Records
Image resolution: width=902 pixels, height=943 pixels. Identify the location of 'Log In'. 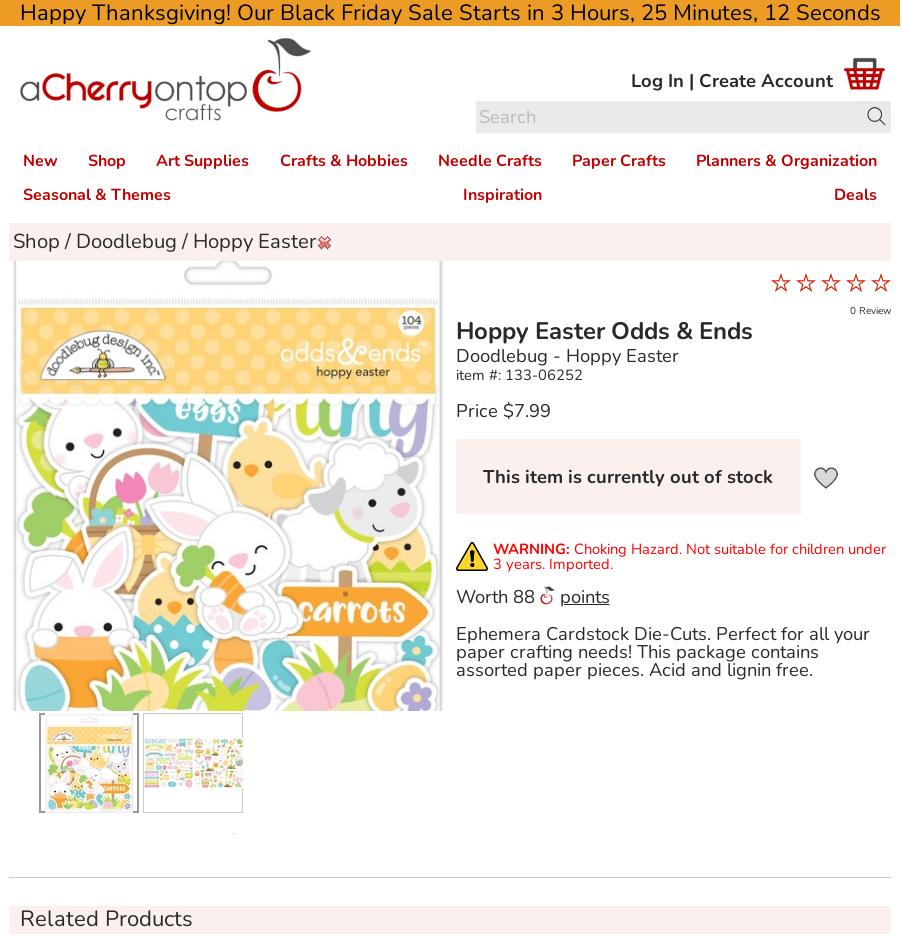
(656, 78).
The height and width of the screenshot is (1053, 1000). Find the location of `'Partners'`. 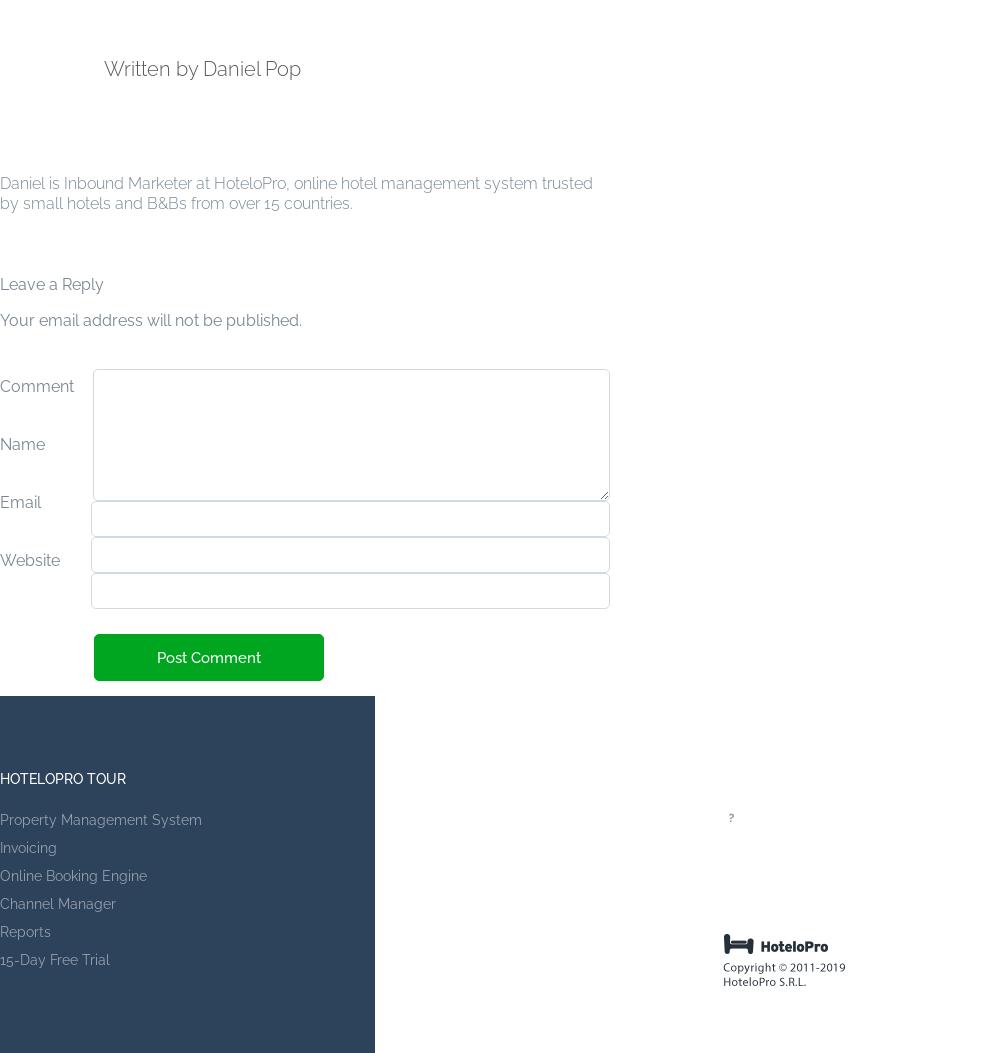

'Partners' is located at coordinates (418, 875).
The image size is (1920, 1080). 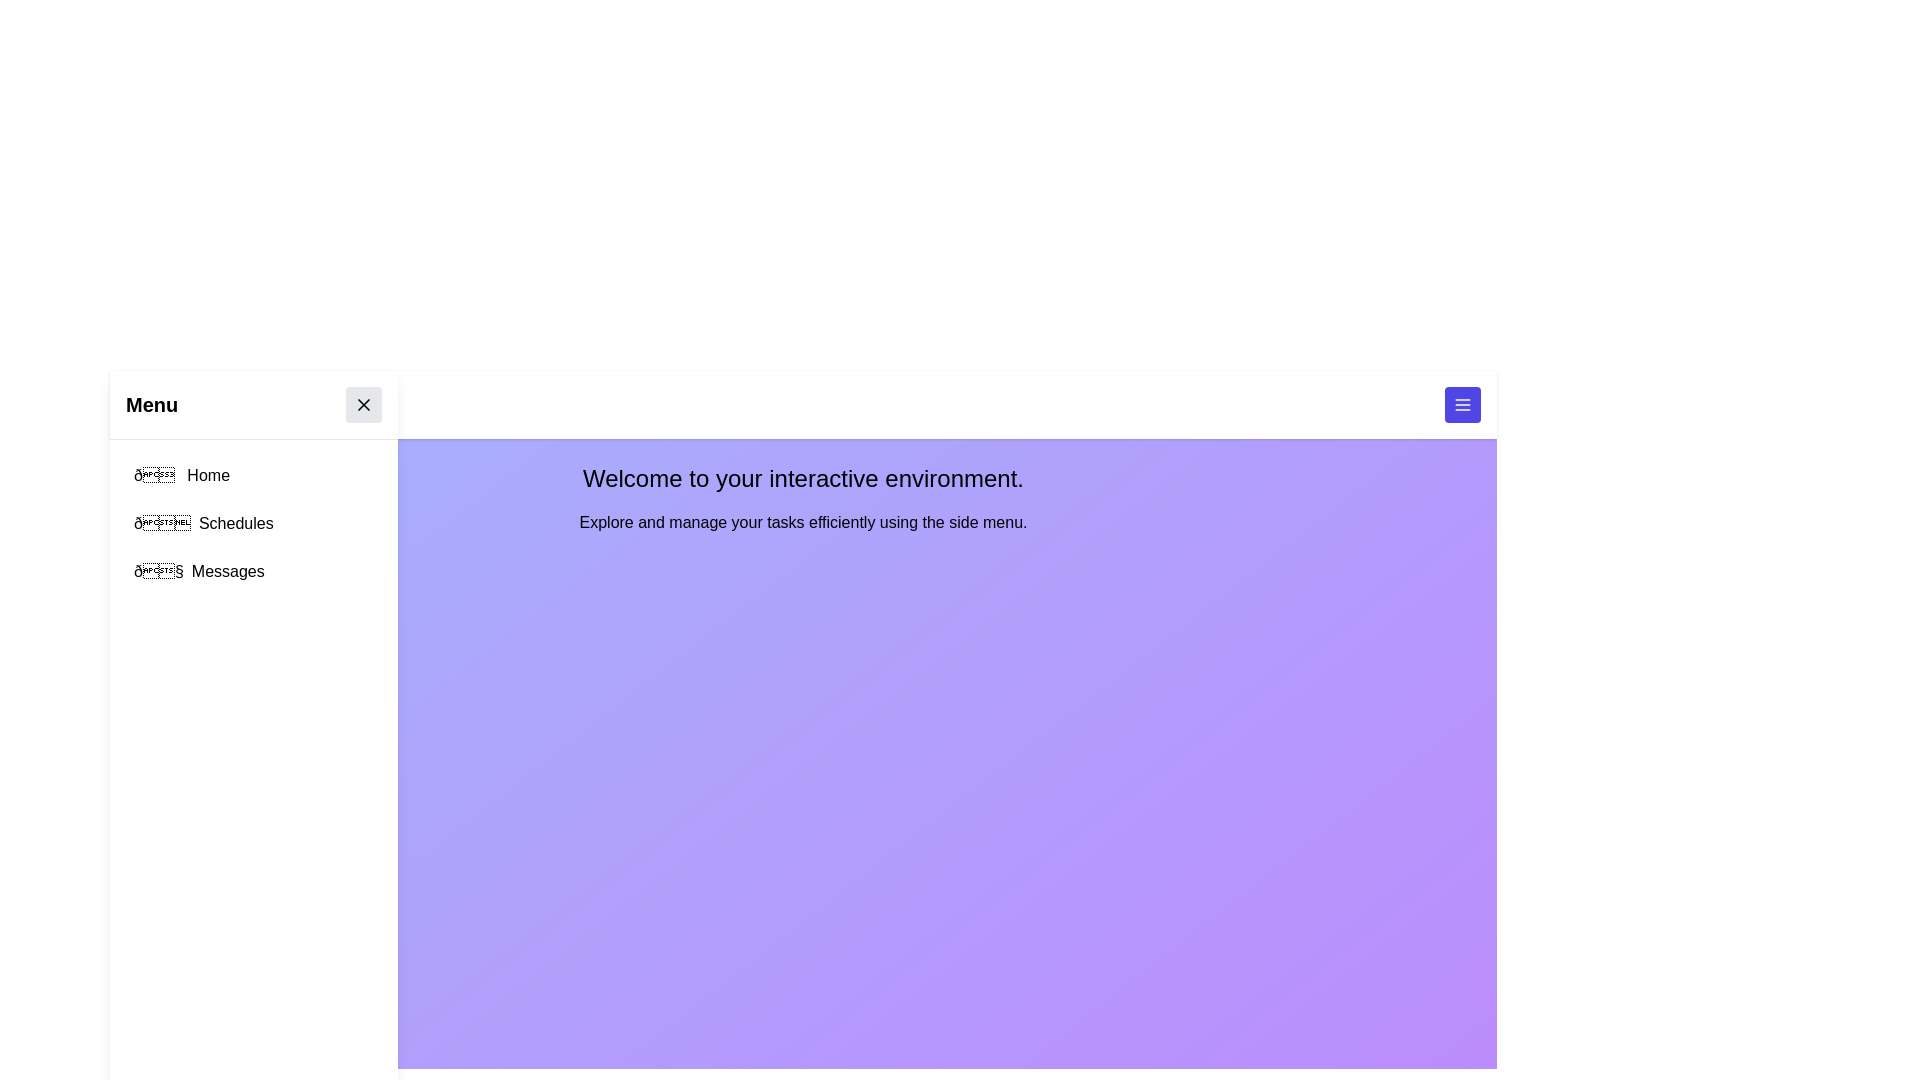 What do you see at coordinates (228, 571) in the screenshot?
I see `the 'Messages' text label in the vertical menu, which is the third menu item from the top, aligned to the left and visually accompanied by an icon` at bounding box center [228, 571].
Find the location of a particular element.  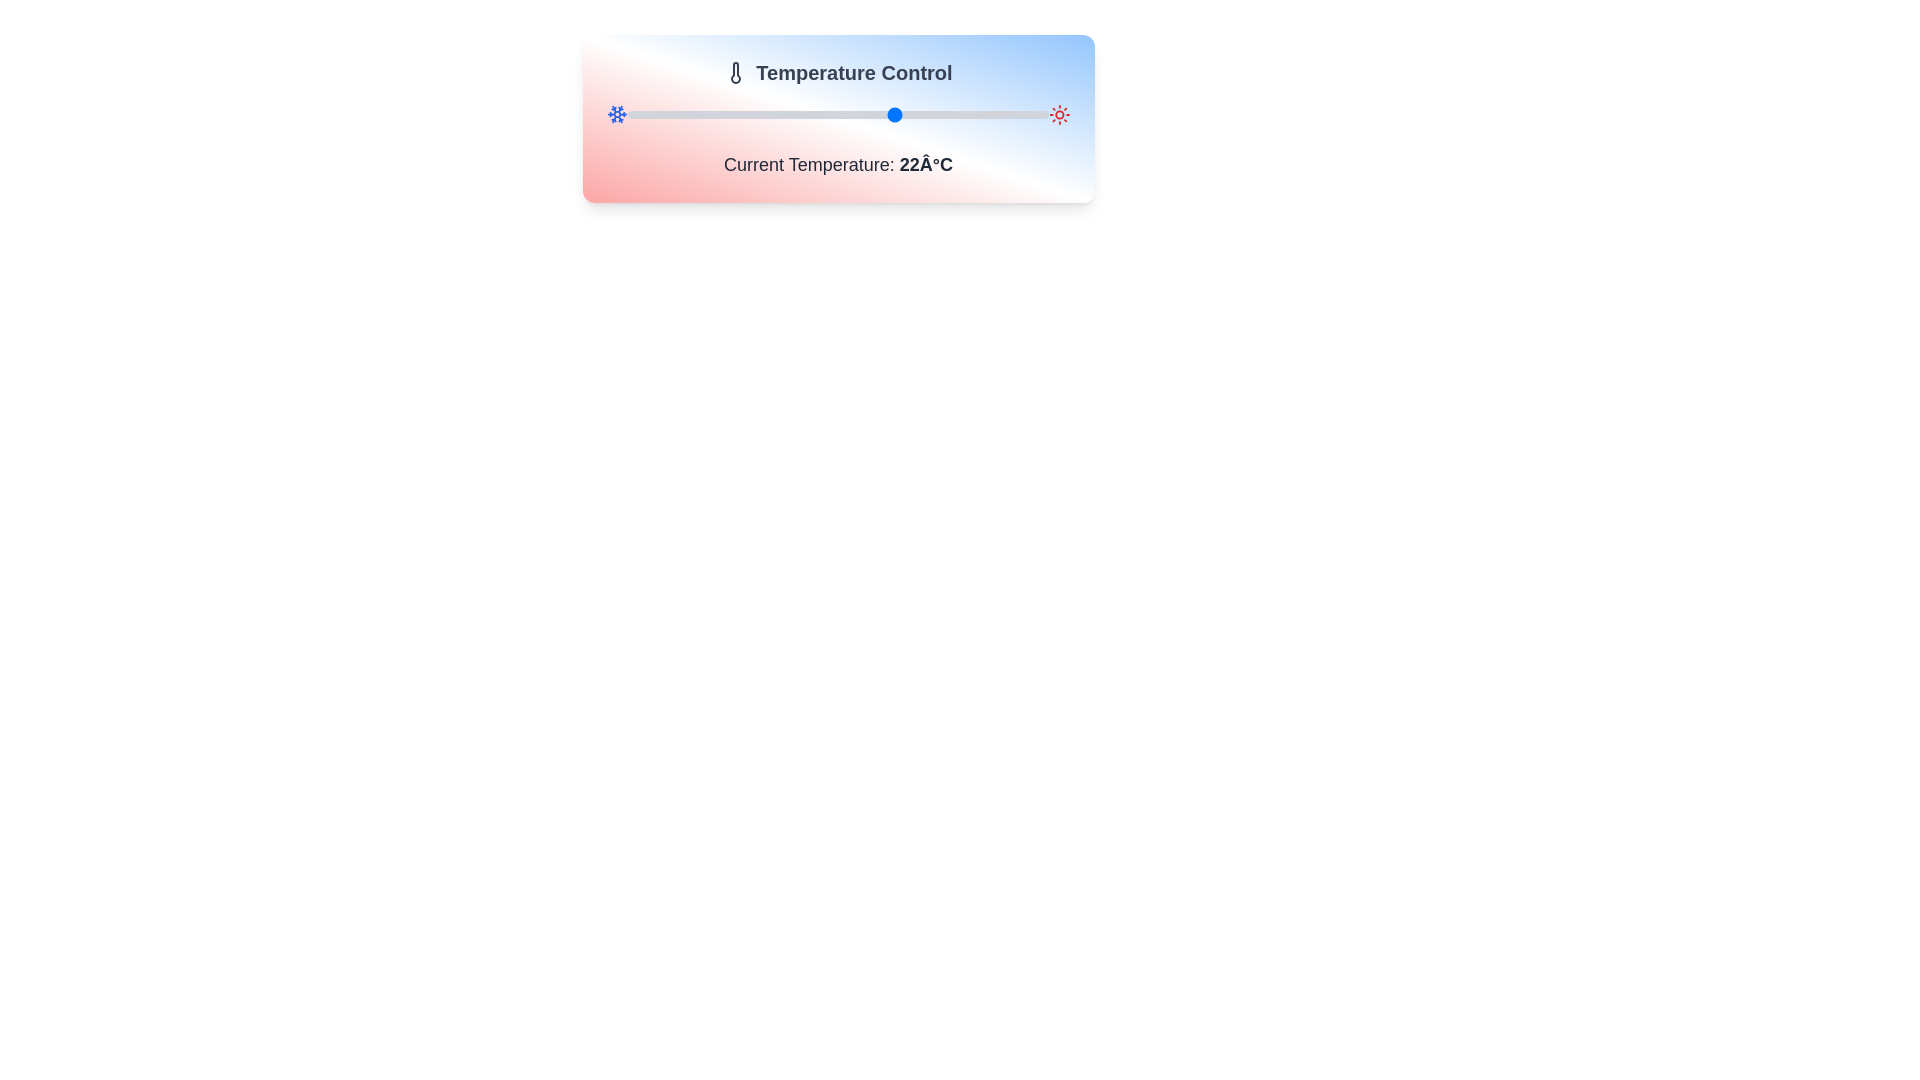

> What this task involves
Convert the material above, from its start through the line with "coordinates (418, 875).", into a two-column CSV with columns named request and answer. Give one row for every request with its answer, putting each value in a single quoted field with line breaks replaced by spaces, and leave the pictures out.

> Completed exercise
request,answer
"Image resolution: width=902 pixels, height=943 pixels. Identify the location of 'Log In'.","(656, 78)."
"The height and width of the screenshot is (1053, 1000). Find the location of `'Partners'`.","'Partners' is located at coordinates (418, 875)."